Nella prima parte, l’articolo offre una panoramica delle forme e dei contenuti di questa struttura letteraria così complessa, restringendo poi il campo a uno solo degli eteronimi di Volodine, Lutz Bassmann, che con la pubblicazione presso le Éditions Verdier di Haïkus de prison e Avec les moines-soldats nel 2008 ha sfondato la barriera della diegesi passando dallo status di personaggio a quello di autore vero e proprio. Il focus si sposta in seguito sul libro Les aigles puent e sulla traduzione dell’opera, un processo durante cui è stato fondamentale tenere conto dell’incredibile numero di contraintes o “vincoli discreti” nascosti tra le pagine, oltre che della millimetrica precisione linguistica che caratterizza i testi post-esotici. L’onere del traduttore in questo caso non risiede tanto nella ricerca di equivalenti soddisfacenti quanto nel reperire il maggior numero possibile di riferimenti insiti nei testi, i vincoli più o meno discreti, preservandoli correttamente senza cancellarli né evidenziarli.

Per non discostarsi troppo dal cuore pulsante di questa letteratura, naturalmente refrattaria a ogni tipo di inquadramento scientifico-letterario, è stato necessario un continuo dialogo tra testi critici, interviste e opere post-esotiche vere e proprie. Dall’analisi di questi aspetti è scaturita una serie di riflessioni sulle implicazioni socio-politiche della letteratura e, soprattutto, della traduzione.

Antoine Volodine e l’edificio post-esotico

La carriera di scrittore di Antoine Volodine prende il via nel 1985, con la pubblicazione presso le edizioni Denoël di Biographie comparée de Jorian Murgrave,  in una collana di opere di fantascienza. Il passaggio alle Éditions de Minuit nel 1990 segna il debutto nella letteratura generale, ma il termine ufficiale di post-exotisme anarcho-fantastique, inizialmente ironico, sarà coniato solo in seguito.

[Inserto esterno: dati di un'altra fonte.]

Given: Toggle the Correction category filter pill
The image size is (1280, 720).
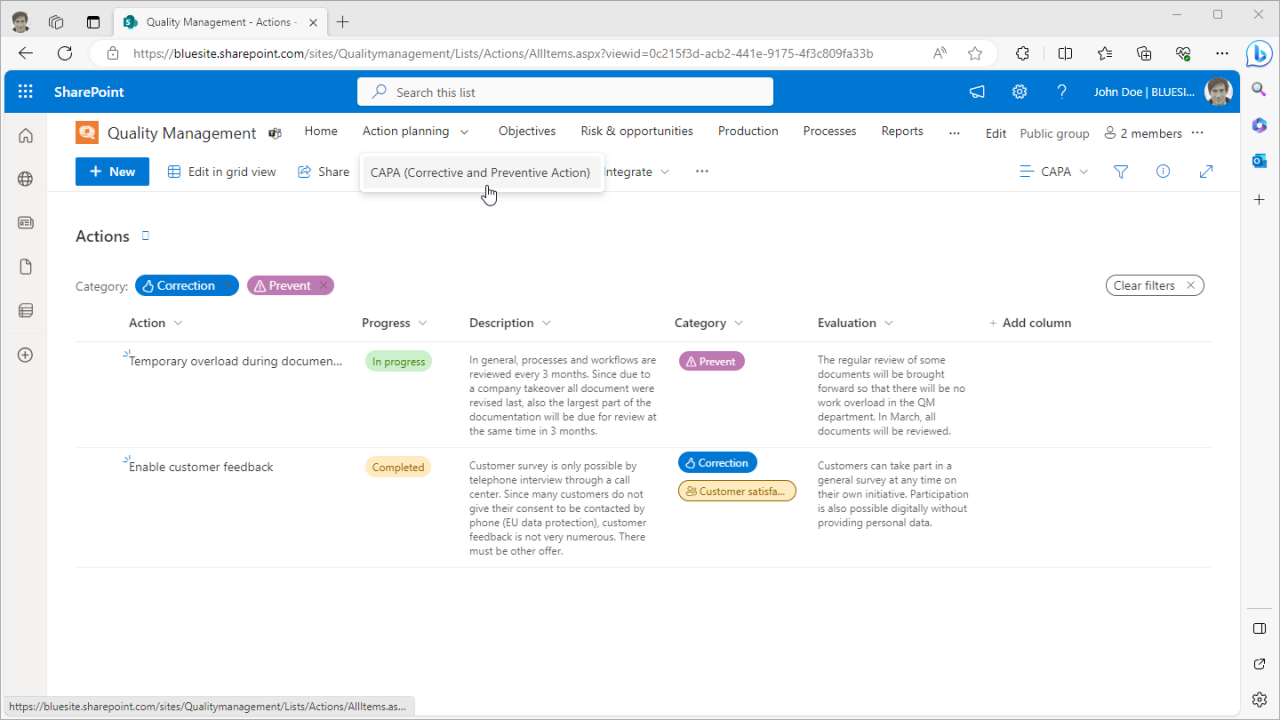Looking at the screenshot, I should tap(186, 286).
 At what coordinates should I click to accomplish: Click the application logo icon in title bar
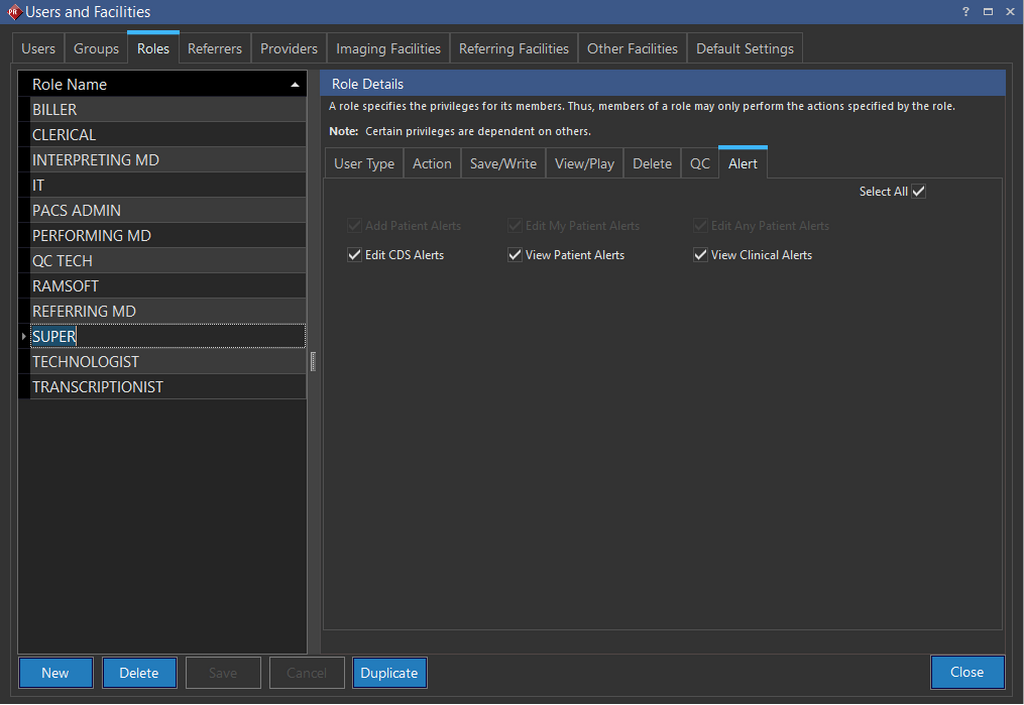point(13,12)

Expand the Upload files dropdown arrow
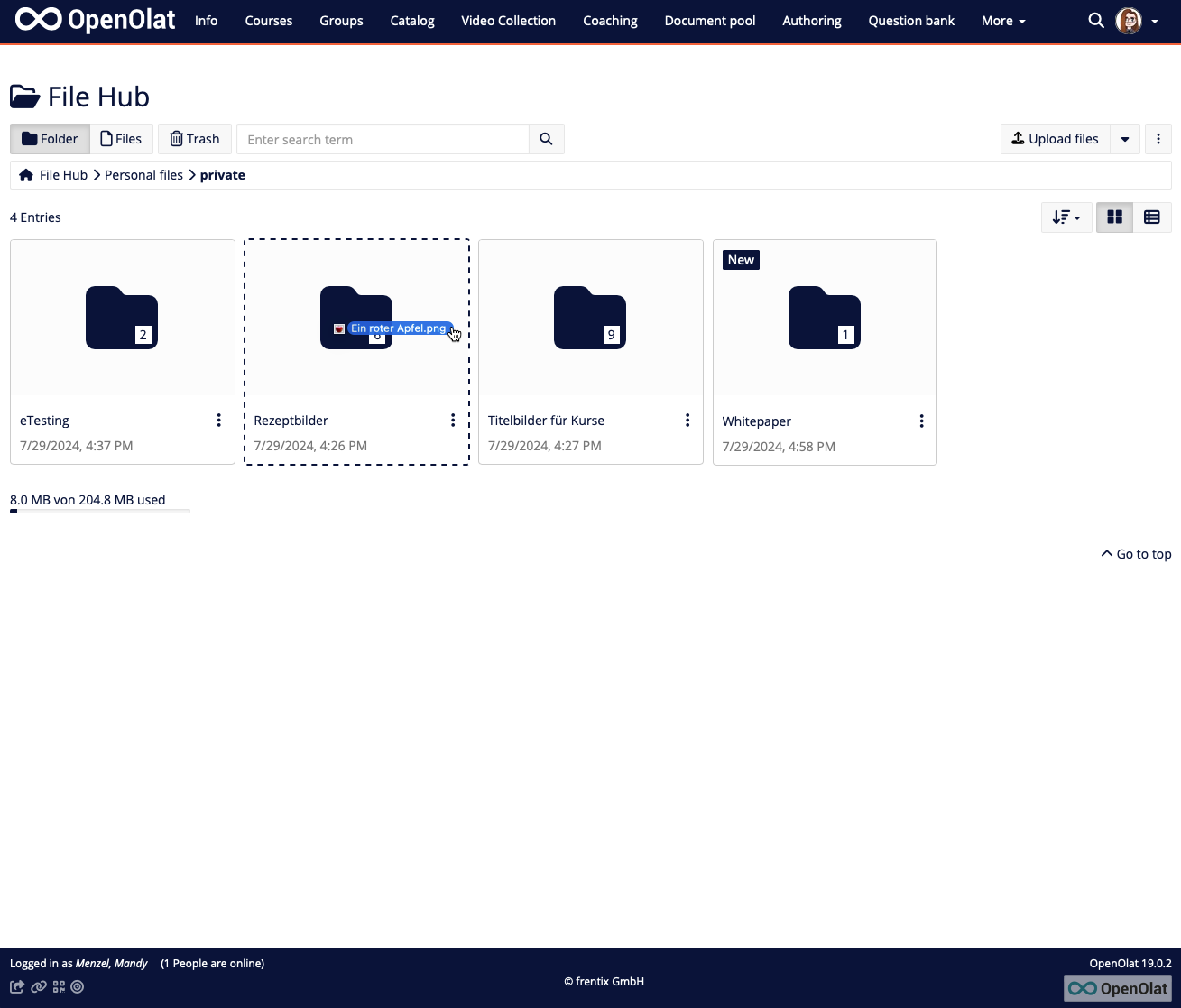click(x=1125, y=139)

In tanti, soprattutto nelle prime fasi, hanno provato a stabilire rapporti tra la vita privata di Volodine e il post-esotismo, cercando ogni volta di smascherare, all’interno dei testi, presunti richiami alla letteratura tradizionale. Dalla fantascienza al nouveau roman, dal post-modernismo alle avanguardie, per anni si è cercato di assimilare la sua opera a quella degli autori più disparati, come se l’unico modo di giustificarne l’esistenza fosse ricondurla al canone letterario occidentale. A chi cerca di classificarlo, Volodine non dà soddisfazioni: porsi in continuità con qualsiasi tipo di tradizione non gli interessa, quella che propone è una letteratura dell’altrove, del parallelo e del possibile.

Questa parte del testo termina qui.